▶ TASK BRIEF
Convert the records into a two-column CSV with the headers "instruction" and "coordinates," one row per request, putting the request text and its answer each in a single quoted field and replacing line breaks with spaces. Start at the line that contains "This screenshot has height=413, width=564." and end after the line that contains "Select the Unroasted".

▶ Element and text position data
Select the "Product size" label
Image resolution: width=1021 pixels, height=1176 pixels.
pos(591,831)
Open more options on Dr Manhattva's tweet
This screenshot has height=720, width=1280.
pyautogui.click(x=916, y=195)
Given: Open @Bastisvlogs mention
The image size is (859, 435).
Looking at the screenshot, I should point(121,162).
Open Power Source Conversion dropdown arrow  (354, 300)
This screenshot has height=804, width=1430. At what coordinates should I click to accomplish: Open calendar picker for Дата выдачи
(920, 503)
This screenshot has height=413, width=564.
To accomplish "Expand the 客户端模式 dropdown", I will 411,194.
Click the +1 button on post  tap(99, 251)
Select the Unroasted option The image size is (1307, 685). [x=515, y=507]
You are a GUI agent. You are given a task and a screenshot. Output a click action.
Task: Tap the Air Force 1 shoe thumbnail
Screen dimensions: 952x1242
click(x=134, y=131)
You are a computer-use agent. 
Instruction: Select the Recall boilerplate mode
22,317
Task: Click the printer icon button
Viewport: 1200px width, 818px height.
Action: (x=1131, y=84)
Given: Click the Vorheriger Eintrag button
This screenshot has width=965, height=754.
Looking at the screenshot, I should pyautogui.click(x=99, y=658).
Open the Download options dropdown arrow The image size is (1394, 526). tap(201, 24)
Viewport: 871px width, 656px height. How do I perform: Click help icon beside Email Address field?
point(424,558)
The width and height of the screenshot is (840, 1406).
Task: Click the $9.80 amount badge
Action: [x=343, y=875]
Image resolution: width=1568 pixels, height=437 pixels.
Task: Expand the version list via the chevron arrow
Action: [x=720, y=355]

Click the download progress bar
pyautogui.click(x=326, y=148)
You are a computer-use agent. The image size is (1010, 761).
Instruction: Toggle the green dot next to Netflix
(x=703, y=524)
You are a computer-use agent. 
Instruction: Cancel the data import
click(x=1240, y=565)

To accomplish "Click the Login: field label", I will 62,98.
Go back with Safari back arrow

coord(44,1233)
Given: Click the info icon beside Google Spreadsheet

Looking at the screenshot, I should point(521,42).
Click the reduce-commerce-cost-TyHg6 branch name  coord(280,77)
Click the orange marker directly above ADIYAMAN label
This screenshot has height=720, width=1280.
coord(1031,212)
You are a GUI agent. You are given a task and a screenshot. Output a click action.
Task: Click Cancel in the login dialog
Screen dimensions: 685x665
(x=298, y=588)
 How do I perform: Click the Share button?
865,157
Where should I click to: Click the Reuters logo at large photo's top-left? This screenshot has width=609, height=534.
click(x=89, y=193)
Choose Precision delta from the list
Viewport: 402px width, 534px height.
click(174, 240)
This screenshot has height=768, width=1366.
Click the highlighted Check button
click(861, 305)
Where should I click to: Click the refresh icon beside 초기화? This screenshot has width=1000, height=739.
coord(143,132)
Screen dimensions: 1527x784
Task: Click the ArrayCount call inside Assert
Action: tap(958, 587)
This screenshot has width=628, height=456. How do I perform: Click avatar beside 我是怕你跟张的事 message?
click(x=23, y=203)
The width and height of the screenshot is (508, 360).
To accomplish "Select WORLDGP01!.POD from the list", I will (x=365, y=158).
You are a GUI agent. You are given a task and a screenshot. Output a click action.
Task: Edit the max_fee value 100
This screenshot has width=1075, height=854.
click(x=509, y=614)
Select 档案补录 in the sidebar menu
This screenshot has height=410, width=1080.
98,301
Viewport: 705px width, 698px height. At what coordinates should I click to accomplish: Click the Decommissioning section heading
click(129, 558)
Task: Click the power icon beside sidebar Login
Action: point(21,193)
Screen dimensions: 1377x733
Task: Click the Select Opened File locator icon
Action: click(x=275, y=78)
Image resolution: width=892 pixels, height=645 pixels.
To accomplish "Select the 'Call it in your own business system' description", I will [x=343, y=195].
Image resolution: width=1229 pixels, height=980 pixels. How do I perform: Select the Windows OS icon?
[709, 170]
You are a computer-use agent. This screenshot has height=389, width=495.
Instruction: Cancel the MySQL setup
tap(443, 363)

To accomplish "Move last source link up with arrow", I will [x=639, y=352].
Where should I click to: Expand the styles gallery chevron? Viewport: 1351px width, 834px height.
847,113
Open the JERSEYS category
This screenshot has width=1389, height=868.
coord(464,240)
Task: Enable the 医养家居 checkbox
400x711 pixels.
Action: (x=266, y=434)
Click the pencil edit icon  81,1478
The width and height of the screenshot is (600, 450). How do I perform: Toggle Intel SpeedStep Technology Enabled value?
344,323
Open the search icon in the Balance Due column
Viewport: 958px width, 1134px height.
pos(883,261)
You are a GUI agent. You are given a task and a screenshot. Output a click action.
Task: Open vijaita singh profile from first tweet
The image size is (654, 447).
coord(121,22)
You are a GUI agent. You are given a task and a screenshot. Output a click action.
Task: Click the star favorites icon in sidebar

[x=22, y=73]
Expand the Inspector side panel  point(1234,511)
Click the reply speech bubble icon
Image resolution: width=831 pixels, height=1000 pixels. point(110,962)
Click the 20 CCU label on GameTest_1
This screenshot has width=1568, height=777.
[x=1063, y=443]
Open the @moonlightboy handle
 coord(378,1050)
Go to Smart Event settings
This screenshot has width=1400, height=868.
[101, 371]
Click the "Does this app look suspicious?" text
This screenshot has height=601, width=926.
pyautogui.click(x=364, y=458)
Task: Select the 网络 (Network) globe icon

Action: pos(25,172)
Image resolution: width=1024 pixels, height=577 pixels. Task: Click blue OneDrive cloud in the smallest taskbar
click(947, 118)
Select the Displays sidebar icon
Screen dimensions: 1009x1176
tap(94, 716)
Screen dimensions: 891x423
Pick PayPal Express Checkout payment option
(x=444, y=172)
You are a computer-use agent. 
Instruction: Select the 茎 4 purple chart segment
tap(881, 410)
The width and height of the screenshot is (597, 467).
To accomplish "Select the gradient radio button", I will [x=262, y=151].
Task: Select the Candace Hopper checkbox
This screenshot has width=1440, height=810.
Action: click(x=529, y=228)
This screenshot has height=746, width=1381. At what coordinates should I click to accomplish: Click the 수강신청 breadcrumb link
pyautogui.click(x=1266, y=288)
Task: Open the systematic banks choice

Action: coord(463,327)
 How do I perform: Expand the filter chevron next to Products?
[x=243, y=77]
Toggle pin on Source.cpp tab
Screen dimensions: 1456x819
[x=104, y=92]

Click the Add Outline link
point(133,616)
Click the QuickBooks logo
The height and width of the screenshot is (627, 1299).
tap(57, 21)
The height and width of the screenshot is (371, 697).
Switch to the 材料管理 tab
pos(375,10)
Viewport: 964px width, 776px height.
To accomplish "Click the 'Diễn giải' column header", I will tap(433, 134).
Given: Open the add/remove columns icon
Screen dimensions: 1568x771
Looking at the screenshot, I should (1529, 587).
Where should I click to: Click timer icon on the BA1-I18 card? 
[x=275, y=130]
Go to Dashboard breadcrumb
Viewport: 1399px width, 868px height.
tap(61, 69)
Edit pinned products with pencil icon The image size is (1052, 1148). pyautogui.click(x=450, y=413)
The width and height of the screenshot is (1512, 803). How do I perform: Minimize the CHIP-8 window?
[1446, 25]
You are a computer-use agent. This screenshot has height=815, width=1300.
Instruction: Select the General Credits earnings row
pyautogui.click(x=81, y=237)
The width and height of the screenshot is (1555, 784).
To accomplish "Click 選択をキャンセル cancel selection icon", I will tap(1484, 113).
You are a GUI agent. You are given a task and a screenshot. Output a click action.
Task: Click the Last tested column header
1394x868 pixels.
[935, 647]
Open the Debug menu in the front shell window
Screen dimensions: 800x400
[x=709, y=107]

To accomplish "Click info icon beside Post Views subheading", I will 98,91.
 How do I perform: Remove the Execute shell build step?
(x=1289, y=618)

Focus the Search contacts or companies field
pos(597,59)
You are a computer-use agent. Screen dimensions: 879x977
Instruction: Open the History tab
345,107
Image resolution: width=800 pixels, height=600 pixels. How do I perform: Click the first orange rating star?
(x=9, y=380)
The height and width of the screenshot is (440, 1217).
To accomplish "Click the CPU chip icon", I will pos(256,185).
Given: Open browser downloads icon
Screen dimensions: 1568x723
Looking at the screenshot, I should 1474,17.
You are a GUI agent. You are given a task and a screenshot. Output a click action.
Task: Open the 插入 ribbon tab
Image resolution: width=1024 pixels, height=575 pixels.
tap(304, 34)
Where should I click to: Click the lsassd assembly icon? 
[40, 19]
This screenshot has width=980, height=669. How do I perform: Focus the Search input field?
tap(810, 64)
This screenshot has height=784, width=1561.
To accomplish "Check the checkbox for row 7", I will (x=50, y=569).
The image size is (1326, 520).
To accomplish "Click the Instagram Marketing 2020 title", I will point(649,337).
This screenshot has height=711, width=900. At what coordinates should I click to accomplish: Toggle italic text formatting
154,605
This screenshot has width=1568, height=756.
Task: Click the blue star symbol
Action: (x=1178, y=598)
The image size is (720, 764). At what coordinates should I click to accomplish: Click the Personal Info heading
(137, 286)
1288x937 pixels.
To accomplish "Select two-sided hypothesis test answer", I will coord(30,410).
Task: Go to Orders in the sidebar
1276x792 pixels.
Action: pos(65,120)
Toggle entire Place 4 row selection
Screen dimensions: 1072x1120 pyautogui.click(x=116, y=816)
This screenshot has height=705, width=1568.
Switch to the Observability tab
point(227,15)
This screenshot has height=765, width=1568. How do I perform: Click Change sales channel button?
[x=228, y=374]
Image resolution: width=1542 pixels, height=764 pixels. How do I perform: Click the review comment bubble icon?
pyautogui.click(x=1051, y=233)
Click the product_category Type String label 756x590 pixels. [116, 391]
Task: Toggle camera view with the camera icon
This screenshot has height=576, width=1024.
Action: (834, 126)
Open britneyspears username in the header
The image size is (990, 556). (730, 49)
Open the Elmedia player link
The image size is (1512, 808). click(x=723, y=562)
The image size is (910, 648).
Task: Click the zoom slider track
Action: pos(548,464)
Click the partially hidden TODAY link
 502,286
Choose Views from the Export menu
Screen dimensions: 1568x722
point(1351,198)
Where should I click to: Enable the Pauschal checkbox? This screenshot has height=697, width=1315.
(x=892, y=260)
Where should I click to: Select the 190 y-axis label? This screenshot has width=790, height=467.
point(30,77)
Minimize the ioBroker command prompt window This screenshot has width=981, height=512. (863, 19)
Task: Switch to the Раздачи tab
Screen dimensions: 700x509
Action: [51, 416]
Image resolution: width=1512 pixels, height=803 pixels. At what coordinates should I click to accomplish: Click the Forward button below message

▶ EXPECTED ANSWER
instruction,coordinates
"This screenshot has height=413, width=564. To accomplish ""Expand the 客户端模式 dropdown"",","I will 411,194."
"Click the +1 button on post","tap(99, 251)"
"Select the Unroasted option The image size is (1307, 685).","[x=515, y=507]"